**EXERCISE BRIEF**
How many lines in the records below contain the word "field"? Reply with that number only.

**DATASET RECORDS**
== Segment start ==

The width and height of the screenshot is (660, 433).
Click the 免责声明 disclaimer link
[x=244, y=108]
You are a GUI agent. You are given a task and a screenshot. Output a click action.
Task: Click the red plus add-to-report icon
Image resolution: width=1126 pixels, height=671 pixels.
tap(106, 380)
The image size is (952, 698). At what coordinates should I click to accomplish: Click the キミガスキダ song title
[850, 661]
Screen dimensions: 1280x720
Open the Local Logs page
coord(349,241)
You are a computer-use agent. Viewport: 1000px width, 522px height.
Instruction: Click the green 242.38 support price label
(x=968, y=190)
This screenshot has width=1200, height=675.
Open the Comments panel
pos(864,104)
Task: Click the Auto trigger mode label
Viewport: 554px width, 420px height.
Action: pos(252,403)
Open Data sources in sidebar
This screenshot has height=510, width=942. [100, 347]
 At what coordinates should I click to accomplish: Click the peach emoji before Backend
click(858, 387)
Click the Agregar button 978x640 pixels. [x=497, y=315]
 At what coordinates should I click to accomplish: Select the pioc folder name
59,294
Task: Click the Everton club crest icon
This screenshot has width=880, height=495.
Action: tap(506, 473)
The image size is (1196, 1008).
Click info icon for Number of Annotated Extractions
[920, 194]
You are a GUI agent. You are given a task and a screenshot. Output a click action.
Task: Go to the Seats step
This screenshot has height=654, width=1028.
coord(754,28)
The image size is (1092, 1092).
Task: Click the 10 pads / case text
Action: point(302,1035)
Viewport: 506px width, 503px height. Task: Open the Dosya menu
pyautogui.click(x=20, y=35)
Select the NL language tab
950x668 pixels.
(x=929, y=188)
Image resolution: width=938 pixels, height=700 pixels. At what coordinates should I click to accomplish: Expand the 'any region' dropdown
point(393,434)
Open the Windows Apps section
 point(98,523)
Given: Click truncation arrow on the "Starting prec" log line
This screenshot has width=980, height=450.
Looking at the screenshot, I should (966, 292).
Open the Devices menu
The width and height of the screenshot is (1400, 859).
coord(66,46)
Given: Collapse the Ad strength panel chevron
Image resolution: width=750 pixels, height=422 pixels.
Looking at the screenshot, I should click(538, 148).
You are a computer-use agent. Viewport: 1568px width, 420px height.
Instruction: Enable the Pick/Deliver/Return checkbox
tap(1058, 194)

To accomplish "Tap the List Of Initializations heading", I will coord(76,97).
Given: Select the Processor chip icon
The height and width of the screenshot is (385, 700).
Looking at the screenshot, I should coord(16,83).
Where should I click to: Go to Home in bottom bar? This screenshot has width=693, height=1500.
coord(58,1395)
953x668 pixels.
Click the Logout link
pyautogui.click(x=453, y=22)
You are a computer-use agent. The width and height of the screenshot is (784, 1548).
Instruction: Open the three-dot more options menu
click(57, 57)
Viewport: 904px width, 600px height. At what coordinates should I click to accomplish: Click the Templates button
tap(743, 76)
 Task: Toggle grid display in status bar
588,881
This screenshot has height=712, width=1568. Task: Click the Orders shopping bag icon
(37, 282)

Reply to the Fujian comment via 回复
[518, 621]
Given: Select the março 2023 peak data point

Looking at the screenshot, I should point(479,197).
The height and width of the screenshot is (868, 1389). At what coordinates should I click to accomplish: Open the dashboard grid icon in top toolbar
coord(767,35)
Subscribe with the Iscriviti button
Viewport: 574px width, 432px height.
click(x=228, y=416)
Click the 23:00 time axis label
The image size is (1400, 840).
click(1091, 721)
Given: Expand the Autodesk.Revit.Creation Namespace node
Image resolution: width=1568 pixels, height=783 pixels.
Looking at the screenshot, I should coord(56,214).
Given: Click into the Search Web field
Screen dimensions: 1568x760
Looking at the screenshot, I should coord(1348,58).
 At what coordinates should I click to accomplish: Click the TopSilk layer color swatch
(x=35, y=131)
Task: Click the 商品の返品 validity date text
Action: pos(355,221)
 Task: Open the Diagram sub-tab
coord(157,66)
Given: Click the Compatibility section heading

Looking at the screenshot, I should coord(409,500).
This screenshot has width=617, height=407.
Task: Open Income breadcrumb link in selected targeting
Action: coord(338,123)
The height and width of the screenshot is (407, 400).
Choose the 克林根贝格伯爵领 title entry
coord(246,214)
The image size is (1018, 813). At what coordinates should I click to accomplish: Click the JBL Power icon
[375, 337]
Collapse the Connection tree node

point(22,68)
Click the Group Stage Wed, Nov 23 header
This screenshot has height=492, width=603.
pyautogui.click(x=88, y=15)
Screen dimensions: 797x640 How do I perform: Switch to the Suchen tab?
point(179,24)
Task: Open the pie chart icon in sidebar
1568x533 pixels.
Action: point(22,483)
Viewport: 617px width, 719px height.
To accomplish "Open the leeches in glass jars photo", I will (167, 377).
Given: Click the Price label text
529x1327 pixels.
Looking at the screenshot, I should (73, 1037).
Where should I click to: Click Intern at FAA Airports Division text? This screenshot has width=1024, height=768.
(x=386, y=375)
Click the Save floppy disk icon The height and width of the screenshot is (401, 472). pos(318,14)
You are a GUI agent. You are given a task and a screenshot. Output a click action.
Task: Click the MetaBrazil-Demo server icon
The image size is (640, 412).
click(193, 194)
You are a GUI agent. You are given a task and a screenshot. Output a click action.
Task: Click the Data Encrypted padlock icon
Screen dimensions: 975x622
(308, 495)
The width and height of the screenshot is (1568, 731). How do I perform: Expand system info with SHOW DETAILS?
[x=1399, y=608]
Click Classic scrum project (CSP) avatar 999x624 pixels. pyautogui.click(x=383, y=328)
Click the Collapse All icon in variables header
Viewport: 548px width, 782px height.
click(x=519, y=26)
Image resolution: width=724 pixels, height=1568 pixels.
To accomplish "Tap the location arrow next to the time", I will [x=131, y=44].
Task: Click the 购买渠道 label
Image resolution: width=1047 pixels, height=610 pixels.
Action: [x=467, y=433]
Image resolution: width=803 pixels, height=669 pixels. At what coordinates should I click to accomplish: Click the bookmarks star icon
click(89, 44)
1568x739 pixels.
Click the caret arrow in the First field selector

== Segment end ==

**OUTPUT OF THE TASK**
2